▶ _Objective A_
Answer these questions from the Surrogate's Court passage:
(i) On what date did the trustee begin the proceeding?
(ii) What was the only argument the Government made in the Surrogate's Court?
(iii) Whose Last Will and Testament did the Surrogate have continuing jurisdiction over?
▶ _Objective B_
Please carry on the Surrogate's Court passage from its final sentence.

══ Selected text ══

On June 27, 1974, the trustee commenced a proceeding in the Surrogate's Court of Erie County, New York, seeking to determine the validity and effect, if any, of the notice of levy on Doran's beneficial interest in the trust. The Government appeared specially in the Surrogate's Court, arguing only that the Surrogate had no jurisdiction to affect the levy. On December 27, 1974 the Surrogate filed a decision holding that he did not have jurisdiction to "vacate, annul, cancel or discharge" the levy, but that pursuant to his continuing jurisdiction over Margaret Duncan's Last Will and Testament he could decide whether or not the trust beneficiaries had any property rights in the trust. Accordingly, he proceeded to hold that by the trust's terms the trustee had complete and sole discretion to withhold the income from any individual member of the family group, and that as a consequence Doran had no property rights in the trust. In re Will of Duncan, 80 Misc.2d 32, 362 N.Y.S.2d 788 (Surr.Ct.Erie Co., 1974).

═══
══ Provided records ══

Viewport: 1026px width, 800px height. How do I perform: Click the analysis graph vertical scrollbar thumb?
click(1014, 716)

═══
══ Provided records ══

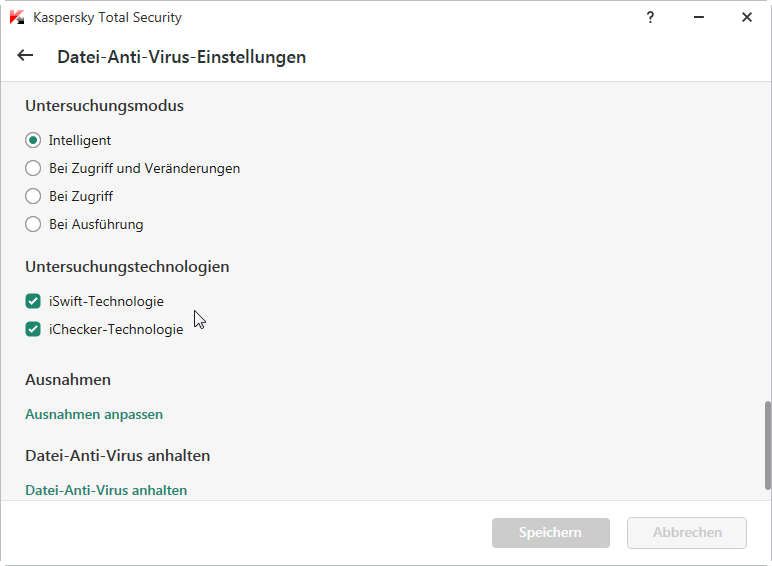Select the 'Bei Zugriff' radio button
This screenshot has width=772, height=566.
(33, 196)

═══

▶ _Output A_
(i) June 27, 1974
(ii) That the Surrogate had no jurisdiction to affect the levy
(iii) Margaret Duncan's

▶ _Output B_
On August 23, 1974, while the Surrogate's Court proceeding was still pending, the trustee commenced the instant action in the Western District of New York seeking, pursuant to § 7426(a) of the Code, 26 U.S.C. § 7426(a), to enjoin enforcement of the levy. Upon announcement of the Surrogate's decision, the trustee moved for summary judgment on the basis of the Surrogate's finding that Doran had no right to property in the trust, and the Government cross-moved for enforcement of the levy. The district court on June 8, 1976, rendered its decision, reported in 415 F.Supp. 217. It reasoned that under New York law the trust instrument by mandatory language requires the trustee to pay at least some income to each of the beneficiaries, including Doran, so that Doran had a right to the trust property which was subject to levy. Moreover, the district court held that the contrary decision of the Surrogate's Court, though it must be afforded proper regard, was not binding on a federal court. Judgment was entered for the Government in the stipulated amount, and the trustee timely brought this appeal.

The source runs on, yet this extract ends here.